Code Monkey home page Code Monkey logo

Comments (17)

peterhinch avatar peterhinch commented on August 11, 2024

That is odd. The lock instance is heavily used: if the code were (inexplicably) picking up a version with no __aexit__ the consequence would be immediately apparent. The fact that it occurs after a period of running implies a failure of the runtime environment. I suspect RAM issues.

What hardware are you using? Are you using frozen bytecode? How much free RAM is there when your test script is running?

If you're running on an ESP8266, especially if you're using TLS, it may be a consequence of lack of RAM or RAM fragmentation. You might want to run a test which periodically prints (or publishes) RAM statistics to see if this might be the issue. In MicroPython coding I have encountered errors which appear to make no sense: in every case the cause proved to be a lack of contiguous free RAM at runtime.

The other possibility aside from RAM issues is a problem with TLS. We have extensively tested the mqtt_as library on ESP8266 and Pyboard D, but TLS is uncharted territory.

from micropython-mqtt.

eRJx avatar eRJx commented on August 11, 2024

I use ESP32 Wrover with 520k+8MB SPIRAM RAM. At the moment of failure it was 4005184 free ram. Maybe the developmental version of micropython v.1.11-498-gf69ef97f2 on 2019-10-25 matters.

from micropython-mqtt.

peterhinch avatar peterhinch commented on August 11, 2024

That seems to imply that your script is using ~4MB of RAM. This seems high, given that our test scripts run on an ESP8266 with ~21K free. Have you checked for memory leaks? Have you a figure for maximum free block size when it failed?
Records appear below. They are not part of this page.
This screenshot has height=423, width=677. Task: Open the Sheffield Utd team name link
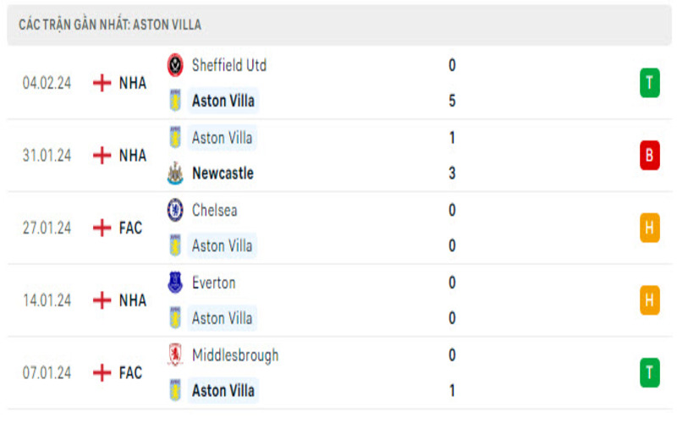click(229, 65)
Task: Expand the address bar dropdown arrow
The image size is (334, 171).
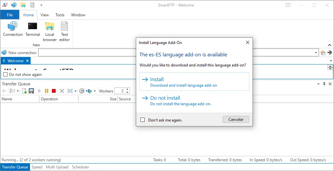Action: click(316, 53)
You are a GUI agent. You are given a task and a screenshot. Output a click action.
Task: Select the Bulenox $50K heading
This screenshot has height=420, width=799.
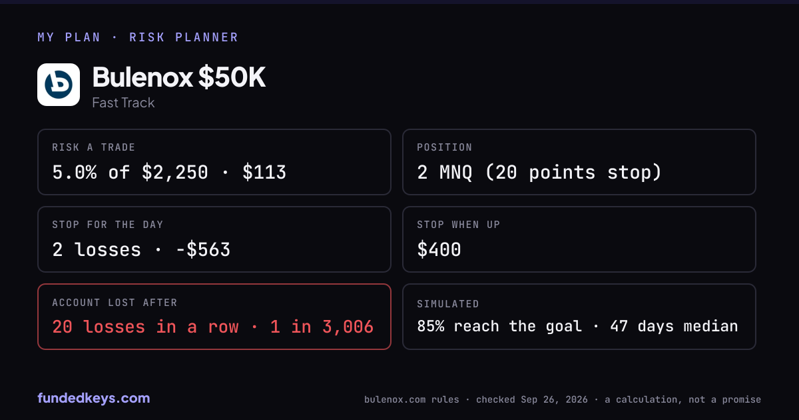tap(179, 77)
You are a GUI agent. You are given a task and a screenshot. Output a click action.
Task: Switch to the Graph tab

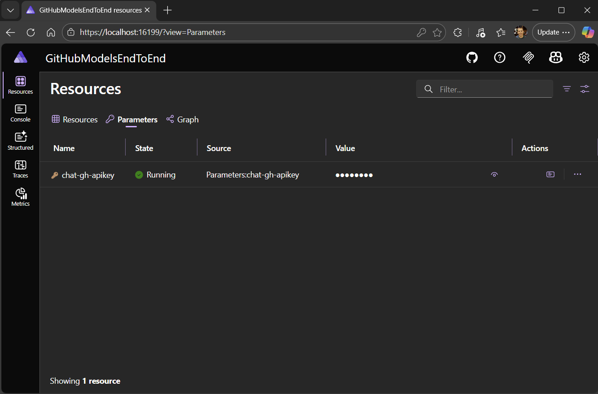point(182,119)

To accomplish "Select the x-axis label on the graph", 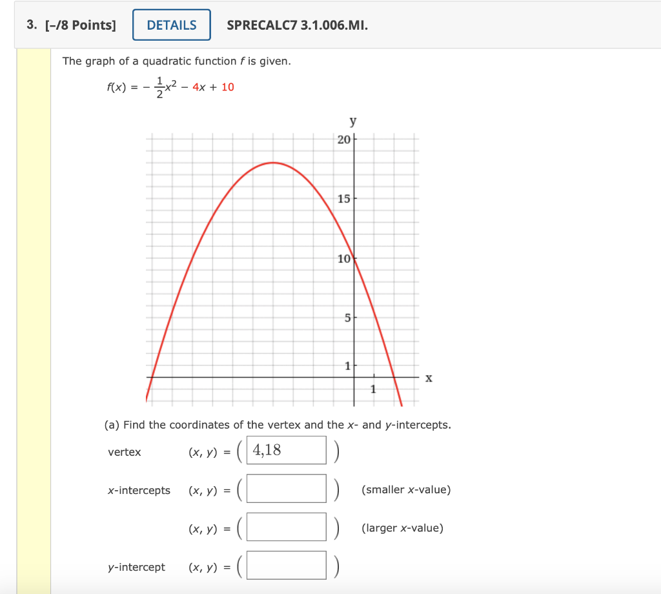I will pos(428,377).
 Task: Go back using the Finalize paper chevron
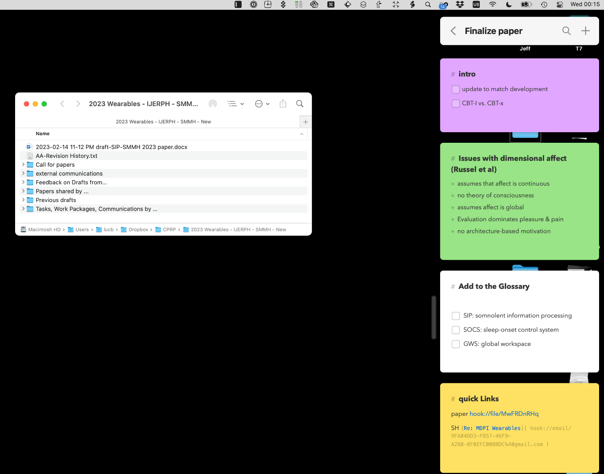pos(453,31)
Testing on ESP32 was restricted to units without SPIRAM. However I haven't read of any issues with SPIRAM firmware builds. My guess is still that RAM fragmentation may be the cause, depending on how your application uses all that RAM. Presumably if TLS were the problem it would fail immediately.

from micropython-mqtt.

eRJx avatar eRJx commented on August 11, 2024

I don't know that memory fragmentation matters. The error message indicates memory corruption because the Lock () object allocation was previously done and disappeared later.
I am currently testing several ESPs and for several hours there was no error

from micropython-mqtt.

peterhinch avatar peterhinch commented on August 11, 2024

The error message indicates memory corruption

You would indeed think so. Prior experience with similar "inexplicable" errors suggests that fragmentation is a strong contender as the cause. There may be a bug in the MicroPython runtime which can cause corruption under these circumstances, but creating a test case might be challenging.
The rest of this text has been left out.